Inland Lakes Schools Bond Set to Be on Ballot in May

Print More

INDIAN RIVER, Mich. — Safe, warm and dry. These three words encapsulate the latest Inland Lakes Schools bond proposal.

Following an unsuccessful $29.5 million bond proposal vote in May 2022, Inland Lakes Schools District is asking voters to pass a $15.1 million bond for improvements to both the elementary and secondary school. Registered voters in the school district will vote on the proposal on May 7, 2024.

“Our (secondary) building was built in 1962, so we have some old things that we need to update,” said Inland Lakes Schools Superintendent Elizabeth Fairbanks.

Fairbanks has been with Inland Lakes since 2014, working her way up from dean of students to superintendent, a position she has held since July 2022 after former Superintendent Brad Jacobs stepped down.

When Fairbanks took over as superintendent, she and the school board organized four meetings with the community. The public was shown presentations on the schools’ needs, and the community was tasked with anonymously giving input on what they felt the new proposal should address.

“One thing we heard loud and clear was that the term was too long,” Fairbanks said. “Instead of asking for a 30-year commitment, the board decided on a 15-year commitment.”

Highlighted projects for both schools include new security camera systems, new classroom technology, upgraded heating systems, interior and exterior renovations, and two new buses.

Additionally, select roofs would be replaced and renovation at the secondary school would create a proper career and technical education space.

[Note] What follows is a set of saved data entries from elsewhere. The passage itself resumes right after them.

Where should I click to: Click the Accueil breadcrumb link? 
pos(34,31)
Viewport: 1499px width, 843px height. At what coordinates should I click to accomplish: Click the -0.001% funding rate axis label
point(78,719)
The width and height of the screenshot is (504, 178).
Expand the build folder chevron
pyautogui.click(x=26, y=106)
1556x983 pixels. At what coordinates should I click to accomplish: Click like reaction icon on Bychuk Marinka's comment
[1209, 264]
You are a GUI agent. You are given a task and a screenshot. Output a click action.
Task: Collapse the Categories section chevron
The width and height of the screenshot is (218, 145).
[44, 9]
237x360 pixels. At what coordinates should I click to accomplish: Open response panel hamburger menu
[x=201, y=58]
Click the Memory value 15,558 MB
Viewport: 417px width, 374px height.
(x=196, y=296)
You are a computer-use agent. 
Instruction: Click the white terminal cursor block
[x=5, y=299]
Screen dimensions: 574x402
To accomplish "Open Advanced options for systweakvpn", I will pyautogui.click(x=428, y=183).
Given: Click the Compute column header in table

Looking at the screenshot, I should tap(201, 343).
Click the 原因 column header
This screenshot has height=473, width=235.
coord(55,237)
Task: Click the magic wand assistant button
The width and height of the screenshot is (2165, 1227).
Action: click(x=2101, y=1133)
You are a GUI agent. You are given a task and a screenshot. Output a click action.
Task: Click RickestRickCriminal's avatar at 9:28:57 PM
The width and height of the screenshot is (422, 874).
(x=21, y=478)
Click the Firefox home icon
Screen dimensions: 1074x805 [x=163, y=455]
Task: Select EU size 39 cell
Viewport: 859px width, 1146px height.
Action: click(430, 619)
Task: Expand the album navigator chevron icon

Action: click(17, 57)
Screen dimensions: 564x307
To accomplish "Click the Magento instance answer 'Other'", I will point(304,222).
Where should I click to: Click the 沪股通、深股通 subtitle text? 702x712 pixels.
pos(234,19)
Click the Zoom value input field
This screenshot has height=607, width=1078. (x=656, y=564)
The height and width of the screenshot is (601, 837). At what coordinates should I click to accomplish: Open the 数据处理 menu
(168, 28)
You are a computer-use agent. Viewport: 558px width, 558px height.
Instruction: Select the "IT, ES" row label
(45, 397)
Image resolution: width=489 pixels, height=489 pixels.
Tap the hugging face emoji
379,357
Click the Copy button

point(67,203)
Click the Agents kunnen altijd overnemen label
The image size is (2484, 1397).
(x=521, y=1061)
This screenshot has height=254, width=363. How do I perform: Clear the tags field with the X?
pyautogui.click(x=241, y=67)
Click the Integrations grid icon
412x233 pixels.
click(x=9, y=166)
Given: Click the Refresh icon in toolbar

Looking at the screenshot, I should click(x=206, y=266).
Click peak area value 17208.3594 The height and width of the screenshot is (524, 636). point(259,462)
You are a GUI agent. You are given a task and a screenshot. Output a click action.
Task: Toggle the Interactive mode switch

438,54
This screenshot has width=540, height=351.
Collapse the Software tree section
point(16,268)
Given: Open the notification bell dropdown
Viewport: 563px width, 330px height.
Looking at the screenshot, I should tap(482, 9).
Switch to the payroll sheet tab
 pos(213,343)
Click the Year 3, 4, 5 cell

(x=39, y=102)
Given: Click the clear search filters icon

“With the technology push that we’re trying to get, it should take away any stressors that any student might have about getting a higher education or doing hands-on skills and trades,” said secondary school Principal Lewis Robinson. “It’ll open up doors for anyone who comes through our doors.”

If the bond passes, two important projects for the elementary school are scheduled to be completed: improvement to drainage and paving for both parking lots and new playground equipment.

After severe weather passes through, the elementary school parking lots fill with massive amounts of water due to poor drainage. This creates issues for both students and faculty making their way into the building.

“Our kids will get out in puddles in the parking lot if they have to get out on the driver’s side,” said elementary school Principal Jennifer Perreault. “It’s terrible.”

Perreault expressed that while new playground equipment may not help keep students warm or dry, it will help keep them safe.

“Some of our playground equipment is currently broken,” Perreault said. “It’ll go towards the safety of the students in the long run. . . all of these things will affect the students right away.”

According to Fairbanks, the planned construction and renovations for both schools would take three years to complete.

For voters concerned about an increase in tax rates, the district has stressed that the bond proposal will not increase the current rate and will be an extension of the school’s current debt millage levy of 2.12.

The district has also emphasized that the bond funds cannot be used to hire new teachers or cover repair and maintenance expenses, as Michigan law requires an audit to ensure that funds are being properly used.

For more information regarding the bond proposal, visit Inland Lake’s website at

Anyone with additional questions may call Fairbanks at (231) 238-6868.

Comments are closed.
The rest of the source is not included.